En France > Picardie > Oise > L'exposition « Le front de l'Oise à travers l’art et l’artisanat de tranchée »

L'exposition « Le front de l'Oise à travers l’art et l’artisanat de tranchée »

Artisanat de tranchée
© D.R.
Image locale (image propre et limitée à l'article, invisible en médiathèque)

L'exposition « Le front de l'Oise à travers l’art et l’artisanat de tranchée » est présentée jusqu'au 16 novembre 2014 au musée du Noyonnais.

De nos jours, l’évocation de la Grande Guerre est presque immédiatement associée aux mots « tranchées », « boue » ou encore « massacre ». Les 34 437 combattants allemands, français et britanniques enterrés dans les cimetières des cantons d’Attichy, Guiscard, Lassigny, Noyon, Ressons-sur-Matz et Ribécourt, rappellent qu’une partie de ce drame mondial s’est déroulé dans le nord-est du département de l’Oise.

Après la Bataille de la Marne (du 5 au 10 septembre 1914), le repli des Allemands sur l’Aisne et la première Bataille de Noyon, déjà très meurtrière, les armées se stabilisent dans le nord-est de l’Oise à partir de la fin septembre 1914. La guerre de mouvement fait alors place à la guerre de position qui scinde le
département en deux par une ligne de front infranchissable passant par Lassigny, Ribécourt et Autrèches. Suite au repli allemand de la mi-mars 1917, le département de l’Oise redevient intégralement français jusqu’au printemps 1918. En effet, à cette date les Allemands déclenchent une grande offensive qui parvient momentanément à rompre le front allié. Les Français s’accrochent désespérément au Mont-Renaud, tandis que la cathédrale de Noyon, prise sous les bombardements, brûle le lundi de Pâques (1er avril 1918). Le territoire isarien ne sort de la zone de combat qu’à la fin août 1918, suite à la contre-offensive alliée.

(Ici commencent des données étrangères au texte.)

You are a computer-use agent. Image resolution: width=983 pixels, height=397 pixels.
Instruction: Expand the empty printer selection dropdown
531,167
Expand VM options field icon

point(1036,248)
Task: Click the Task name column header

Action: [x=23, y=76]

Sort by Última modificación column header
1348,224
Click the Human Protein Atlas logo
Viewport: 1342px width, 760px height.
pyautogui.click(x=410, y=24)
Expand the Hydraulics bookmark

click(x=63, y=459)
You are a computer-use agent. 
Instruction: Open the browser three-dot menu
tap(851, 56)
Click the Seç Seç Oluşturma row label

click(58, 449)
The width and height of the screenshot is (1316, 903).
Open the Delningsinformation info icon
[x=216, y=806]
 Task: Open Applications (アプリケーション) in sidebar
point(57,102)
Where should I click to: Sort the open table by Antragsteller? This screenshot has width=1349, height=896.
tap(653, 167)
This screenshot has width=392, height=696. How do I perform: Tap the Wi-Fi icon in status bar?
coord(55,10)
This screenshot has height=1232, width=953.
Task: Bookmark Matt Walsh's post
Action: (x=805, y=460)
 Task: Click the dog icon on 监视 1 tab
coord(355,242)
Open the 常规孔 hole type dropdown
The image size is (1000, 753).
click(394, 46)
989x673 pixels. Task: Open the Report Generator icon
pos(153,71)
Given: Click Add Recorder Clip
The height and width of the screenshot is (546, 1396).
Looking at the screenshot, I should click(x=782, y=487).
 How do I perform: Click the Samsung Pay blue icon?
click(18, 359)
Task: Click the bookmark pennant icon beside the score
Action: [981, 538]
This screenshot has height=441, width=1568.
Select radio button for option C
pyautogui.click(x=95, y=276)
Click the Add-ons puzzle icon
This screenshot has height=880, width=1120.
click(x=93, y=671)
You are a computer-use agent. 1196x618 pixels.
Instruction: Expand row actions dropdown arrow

Mais sur le front de l’Oise, comme sur les autres fronts, les combattants ont aussi voulu se divertir et se sortir mentalement de leur morne quotidien, où la mort est omniprésente. Certains réalisent ainsi des traces rupestres dans les carrières souterraines, d’autres s’adonnent à l’artisanat de tranchée, tiennent des carnets de route, montent des revues théâtrales, cisèlent des stèles funéraires ou encore dessinent. Face à une guerre qui les déshumanise par sa débauche de moyens techniques et matériels, ainsi que par la perte de leur libre arbitre, ces soldats tentent au contraire de conserver une part d’humanité par le biais de pratiques artistiques. L’art n’est-il pas un idéal esthétique s’exprimant par les oeuvres de l’Homme ? L’un des buts de cette exposition est de découvrir ces créateurs : certains étaient déjà des professionnels avant la guerre, d’autres sont des amateurs. De quelles façons ces artistes se sont-ils exprimés ? En quoi leurs oeuvres sont-elles originales ? Quelles sont leurs sources d’inspiration ? Quelles idées leurs productions donnent-elles de la guerre ? Existe t-il des différences sensibles selon la nationalité des auteurs ?

D’autres productions artistiques, issues cette fois-ci de non-combattants, évoquent aussi « le front de l’Oise ». Lorsque le département se trouve une première fois libéré entre mars 1917 et mars 1918, on vient aussi parfois de loin rendre compte de cette partie de la France « reconquise », selon l’expression de l’époque. Et après l’Armistice, de nombreux artistes viennent encore puiser leur inspiration parmi les ruines du « pays aplati ». Tous ces civils apportent leur propre perception du front de l’Oise, bien éloignée de celle des combattants. La mise en perspective de ces regards différents, ainsi que leur croisement sur un même territoire, constitue un autre but majeur de l’exposition « Le front de l’Oise à travers l’art et l’artisanat de tranchée ».